My first year competing in kayak bass fishing tournament trails was a real learning experience. Each and every event taught me something new – and sometimes the lessons were painful, but made me a better competitor and helped me accomplish a successful Razoryak Tournament Trail season. Here are some of my top kayak bass fishing tournament lessons learned from 2015:
- Fish security is very important. This seems obvious, but if you don’t get a quality photo on the hawg trough, you can’t count the fish. In my very first kayak bass fishing tournament on a tough day of fishing at Swepco Lake, I lost three bass off the board while taking the picture – leaving me only one to turn in on the card. It was a bad start for the AOY points race and I finished far down the rankings for this event! Some people use a clip or fish grips (as their circuit may allow) and others just have a certain technique that helps control the fish. What I learned here is I hadn’t practiced this enough going into the tourney. When getting started, this is something you should practice over and over with your hawg trough and camera when pre-fishing or fun fishing so that it is second nature on tournament day!

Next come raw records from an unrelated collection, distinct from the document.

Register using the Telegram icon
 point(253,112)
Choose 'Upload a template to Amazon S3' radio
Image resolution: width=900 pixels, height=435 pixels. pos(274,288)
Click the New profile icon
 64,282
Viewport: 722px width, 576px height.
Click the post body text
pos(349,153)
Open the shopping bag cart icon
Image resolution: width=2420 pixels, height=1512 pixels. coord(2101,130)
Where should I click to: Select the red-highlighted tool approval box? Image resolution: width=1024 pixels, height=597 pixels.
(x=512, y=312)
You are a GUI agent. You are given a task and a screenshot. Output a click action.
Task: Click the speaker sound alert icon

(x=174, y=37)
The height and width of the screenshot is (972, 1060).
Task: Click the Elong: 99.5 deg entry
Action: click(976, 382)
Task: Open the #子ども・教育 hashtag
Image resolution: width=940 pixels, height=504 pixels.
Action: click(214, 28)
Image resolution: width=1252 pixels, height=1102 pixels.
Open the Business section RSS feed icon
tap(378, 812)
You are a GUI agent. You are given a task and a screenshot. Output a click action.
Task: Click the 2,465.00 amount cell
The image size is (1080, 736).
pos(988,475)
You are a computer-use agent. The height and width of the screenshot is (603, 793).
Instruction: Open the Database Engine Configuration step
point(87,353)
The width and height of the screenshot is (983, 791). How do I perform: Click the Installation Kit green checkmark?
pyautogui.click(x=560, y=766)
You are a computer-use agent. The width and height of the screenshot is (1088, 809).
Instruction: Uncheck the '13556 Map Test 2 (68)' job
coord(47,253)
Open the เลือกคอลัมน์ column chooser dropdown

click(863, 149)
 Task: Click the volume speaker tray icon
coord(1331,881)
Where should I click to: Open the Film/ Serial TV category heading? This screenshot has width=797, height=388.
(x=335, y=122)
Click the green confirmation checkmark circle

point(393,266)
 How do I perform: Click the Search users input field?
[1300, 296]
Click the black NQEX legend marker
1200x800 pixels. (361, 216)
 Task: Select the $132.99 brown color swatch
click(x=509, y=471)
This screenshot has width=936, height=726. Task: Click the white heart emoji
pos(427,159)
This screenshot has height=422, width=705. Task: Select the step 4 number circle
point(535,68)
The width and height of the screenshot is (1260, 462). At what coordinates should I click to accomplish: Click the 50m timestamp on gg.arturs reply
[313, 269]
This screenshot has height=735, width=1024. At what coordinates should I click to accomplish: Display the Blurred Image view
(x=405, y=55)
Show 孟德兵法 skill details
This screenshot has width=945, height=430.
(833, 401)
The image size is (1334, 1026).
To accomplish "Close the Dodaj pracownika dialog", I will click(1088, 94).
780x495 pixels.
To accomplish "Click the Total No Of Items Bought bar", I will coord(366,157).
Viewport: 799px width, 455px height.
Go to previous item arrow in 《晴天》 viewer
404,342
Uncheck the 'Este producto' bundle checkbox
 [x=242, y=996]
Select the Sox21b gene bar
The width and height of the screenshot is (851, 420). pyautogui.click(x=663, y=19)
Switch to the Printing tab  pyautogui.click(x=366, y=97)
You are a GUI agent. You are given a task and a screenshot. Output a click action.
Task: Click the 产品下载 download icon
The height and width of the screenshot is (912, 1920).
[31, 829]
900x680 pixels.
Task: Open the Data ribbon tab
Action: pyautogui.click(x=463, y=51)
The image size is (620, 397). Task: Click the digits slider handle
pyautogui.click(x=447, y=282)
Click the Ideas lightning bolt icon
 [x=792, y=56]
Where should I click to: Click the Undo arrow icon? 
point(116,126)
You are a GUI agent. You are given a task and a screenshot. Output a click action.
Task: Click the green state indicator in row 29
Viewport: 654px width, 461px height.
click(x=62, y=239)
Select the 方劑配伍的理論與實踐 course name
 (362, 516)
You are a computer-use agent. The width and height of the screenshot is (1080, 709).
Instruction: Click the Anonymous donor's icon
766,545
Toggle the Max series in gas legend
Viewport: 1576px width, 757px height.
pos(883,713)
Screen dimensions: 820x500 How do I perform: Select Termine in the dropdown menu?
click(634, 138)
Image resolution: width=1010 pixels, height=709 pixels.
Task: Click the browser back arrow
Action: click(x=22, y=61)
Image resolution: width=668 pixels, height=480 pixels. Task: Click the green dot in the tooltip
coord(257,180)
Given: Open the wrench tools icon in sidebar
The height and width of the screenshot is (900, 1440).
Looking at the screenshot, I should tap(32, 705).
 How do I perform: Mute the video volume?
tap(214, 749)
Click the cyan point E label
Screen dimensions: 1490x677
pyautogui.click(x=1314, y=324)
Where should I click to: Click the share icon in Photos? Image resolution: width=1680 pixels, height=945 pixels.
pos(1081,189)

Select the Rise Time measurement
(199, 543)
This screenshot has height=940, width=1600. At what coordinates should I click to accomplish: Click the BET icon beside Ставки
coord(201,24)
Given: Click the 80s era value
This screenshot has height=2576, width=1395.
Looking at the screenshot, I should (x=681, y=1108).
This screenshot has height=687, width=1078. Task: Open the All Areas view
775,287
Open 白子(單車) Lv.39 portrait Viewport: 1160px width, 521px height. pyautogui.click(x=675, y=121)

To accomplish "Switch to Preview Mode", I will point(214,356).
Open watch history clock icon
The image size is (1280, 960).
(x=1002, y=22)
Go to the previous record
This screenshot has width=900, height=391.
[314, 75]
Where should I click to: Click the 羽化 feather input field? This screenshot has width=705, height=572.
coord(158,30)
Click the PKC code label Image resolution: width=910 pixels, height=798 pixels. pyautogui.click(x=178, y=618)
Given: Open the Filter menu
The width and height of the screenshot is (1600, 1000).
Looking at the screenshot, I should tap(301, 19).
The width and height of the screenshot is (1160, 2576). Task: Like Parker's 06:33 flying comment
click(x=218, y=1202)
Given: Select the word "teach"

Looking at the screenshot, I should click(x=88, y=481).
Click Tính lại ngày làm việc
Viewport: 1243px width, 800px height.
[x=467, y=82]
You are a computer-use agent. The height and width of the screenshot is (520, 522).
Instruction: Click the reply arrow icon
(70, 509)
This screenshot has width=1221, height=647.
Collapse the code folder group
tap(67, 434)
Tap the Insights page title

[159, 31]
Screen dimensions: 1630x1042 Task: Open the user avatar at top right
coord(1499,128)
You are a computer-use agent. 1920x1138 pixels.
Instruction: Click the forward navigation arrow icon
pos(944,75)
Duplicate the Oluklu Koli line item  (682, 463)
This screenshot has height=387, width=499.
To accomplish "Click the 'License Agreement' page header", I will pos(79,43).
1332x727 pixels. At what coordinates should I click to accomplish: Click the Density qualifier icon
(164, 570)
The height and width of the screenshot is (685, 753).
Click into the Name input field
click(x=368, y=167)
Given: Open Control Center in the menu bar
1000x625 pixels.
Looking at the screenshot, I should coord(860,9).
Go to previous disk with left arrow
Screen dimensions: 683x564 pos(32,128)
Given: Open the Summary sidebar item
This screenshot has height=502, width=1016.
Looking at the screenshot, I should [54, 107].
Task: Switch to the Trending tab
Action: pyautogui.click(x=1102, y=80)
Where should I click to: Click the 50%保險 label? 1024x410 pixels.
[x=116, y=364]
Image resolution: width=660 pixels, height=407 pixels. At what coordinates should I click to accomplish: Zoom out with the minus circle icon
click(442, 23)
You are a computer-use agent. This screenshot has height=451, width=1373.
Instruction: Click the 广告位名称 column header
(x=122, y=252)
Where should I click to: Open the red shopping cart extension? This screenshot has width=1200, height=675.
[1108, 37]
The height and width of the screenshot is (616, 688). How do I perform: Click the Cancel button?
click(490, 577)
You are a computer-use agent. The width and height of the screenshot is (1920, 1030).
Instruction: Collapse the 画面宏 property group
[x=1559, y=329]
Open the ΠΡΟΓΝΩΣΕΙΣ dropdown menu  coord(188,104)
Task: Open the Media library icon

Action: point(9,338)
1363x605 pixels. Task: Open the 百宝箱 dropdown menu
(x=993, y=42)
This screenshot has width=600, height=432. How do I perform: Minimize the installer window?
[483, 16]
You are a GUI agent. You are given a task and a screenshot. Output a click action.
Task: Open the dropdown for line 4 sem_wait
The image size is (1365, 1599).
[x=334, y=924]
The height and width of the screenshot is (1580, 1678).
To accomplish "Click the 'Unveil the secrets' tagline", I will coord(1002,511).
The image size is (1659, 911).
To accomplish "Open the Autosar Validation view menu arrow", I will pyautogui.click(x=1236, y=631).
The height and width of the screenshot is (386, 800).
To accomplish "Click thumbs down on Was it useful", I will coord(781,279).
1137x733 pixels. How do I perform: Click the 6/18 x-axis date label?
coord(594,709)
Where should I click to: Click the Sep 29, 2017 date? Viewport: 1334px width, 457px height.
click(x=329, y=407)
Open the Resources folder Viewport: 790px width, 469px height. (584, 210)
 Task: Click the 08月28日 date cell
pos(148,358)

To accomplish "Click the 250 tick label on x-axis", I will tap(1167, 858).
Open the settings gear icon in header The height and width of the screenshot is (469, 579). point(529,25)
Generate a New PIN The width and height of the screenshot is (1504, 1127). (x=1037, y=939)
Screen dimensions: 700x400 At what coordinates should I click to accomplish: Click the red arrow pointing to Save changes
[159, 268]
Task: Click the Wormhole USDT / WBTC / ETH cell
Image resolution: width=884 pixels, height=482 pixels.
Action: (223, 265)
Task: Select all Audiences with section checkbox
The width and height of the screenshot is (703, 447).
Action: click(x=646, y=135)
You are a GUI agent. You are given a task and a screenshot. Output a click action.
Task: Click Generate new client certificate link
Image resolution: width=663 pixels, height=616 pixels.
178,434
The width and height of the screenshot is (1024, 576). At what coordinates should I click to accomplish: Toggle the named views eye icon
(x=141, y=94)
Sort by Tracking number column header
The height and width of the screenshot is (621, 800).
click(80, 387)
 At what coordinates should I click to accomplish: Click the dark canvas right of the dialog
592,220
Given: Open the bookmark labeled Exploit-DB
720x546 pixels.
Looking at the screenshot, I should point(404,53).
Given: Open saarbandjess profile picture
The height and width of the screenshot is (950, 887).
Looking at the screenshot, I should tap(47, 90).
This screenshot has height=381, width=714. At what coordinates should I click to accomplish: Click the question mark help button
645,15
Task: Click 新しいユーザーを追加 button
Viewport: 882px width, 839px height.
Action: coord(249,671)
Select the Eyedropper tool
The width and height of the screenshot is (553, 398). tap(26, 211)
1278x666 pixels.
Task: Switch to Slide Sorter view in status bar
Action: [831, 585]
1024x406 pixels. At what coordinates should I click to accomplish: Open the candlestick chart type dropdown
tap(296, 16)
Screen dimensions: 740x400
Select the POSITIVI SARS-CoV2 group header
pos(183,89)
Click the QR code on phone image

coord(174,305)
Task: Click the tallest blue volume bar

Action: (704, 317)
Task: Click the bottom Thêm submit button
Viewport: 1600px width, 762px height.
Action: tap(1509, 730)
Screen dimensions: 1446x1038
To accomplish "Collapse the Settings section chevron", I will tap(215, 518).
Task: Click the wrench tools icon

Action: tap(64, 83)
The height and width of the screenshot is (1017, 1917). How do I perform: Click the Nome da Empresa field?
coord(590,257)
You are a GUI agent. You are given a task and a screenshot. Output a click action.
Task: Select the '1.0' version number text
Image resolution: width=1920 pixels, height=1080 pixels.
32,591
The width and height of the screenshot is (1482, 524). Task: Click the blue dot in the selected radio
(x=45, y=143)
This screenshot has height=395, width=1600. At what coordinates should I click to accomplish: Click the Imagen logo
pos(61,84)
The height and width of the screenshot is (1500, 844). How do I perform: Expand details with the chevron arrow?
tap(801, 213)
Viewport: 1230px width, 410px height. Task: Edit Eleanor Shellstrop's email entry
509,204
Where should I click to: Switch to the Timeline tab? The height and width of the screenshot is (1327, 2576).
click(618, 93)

- Take care and time when taking photos. In my second kayak bass fishing tournament of the year my luck improved and I caught a very competitive limit (and kept them on the hawg trough for the pic) but in my excitement I didn’t focus enough on making sure each
bass had its mouth fully closed for the photo. I was in too much of a hurry and not taking the time to work a bit with the fish to get the mouth closed. I finished third in this event, but lost out on Big Bass and second place due to deductions on three of my five fish. Learning from this, I didn’t have a deduction the rest of the year.
- Don’t give up! You hear this all the time and read it in almost every article, but staying focused and not giving up on a bad day is difficult. During the WAKA River Run event I had scouted a location where I’d never fished and got off to an OK start, picking up a couple of largemouth bass early. Over the next several hours I didn’t get any bites and didn’t have a clue. I wanted to quit, give up, and was thinking about an early start on the long drive home. But I kept going and kept trying. With less than an hour left before tournament turn-in I caught a 16″ and 17.5″ on back to back casts and then one more a few minutes later. Caught on a wacky rig, check out Yum Dingers for some great color options) This resulted in my first win of the year and Big Bass for the tournament. If I had listened to my self-doubt and frustration then I would have missed out on a great finish. Two other times in 2015 I had similar experiences with catching an important fish in the last 30-45 minutes – don’t give up!
- Pay attention to the details. Another difficult lesson learned this year is not to take small details for granted. It’s not enough to pick the right bait, make the best cast and work the lure perfectly. I paid the price a few times this year for not doing some little things to help make sure I landed the bigger fish you need to win. Some things to focus on include ensuring your hooks are sharp (change them out if necessary!), check the drag settings on every reel, and take time to tie the right knot for your technique and re-tie as often as needed. On one tournament day at Lake Charleston I lost one of the biggest largemouth bass that I hooked all year when the knot broke from worn line and my drag was too tight. This could have changed a fourth place finish into a first place finish!
- Take an inventory before you launch. Finding the pattern on tournament day to get bass in the kayak is a terrific feeling. Losing the lure that’s catching them, or running out of the plastic bait that’s pulling them in is an awful one. If you have a go-to confidence bait or some key lures for a particular event, be sure you have more than one in the boat. One of the things I enjoy about kayak fishing is the challenge in managing a limited amount of space and gear I can take on the water. One event this year I did a very poor job of this and it cost me when the key pattern emerged and I wasn’t prepared to take advantage.
- Map out your time. This is one item I figured out fairly early and it works well for me. Before a tournament starts I know exactly how long it takes me to get on my fishing location and how long it takes me to get back to turn in my card. This allows me to maximize my time on the water casting for bass without risking missing the cutoff. Things can happen such as a vehicle or equipment breakdown, but other times people just misjudge paddling or driving time. This is particularly helpful in Beaver Lake style road runner events, or if you keep paddling further, clock your time. To help with this I keep a visible watch face in my kayak so I know what time it is at all times and can keep tabs on when I need to get moving.
Many of these tips are fairly basic but are all related to some personal lessons learned and I hope are helpful to kayak bass fishing tournament anglers regardless of experience level.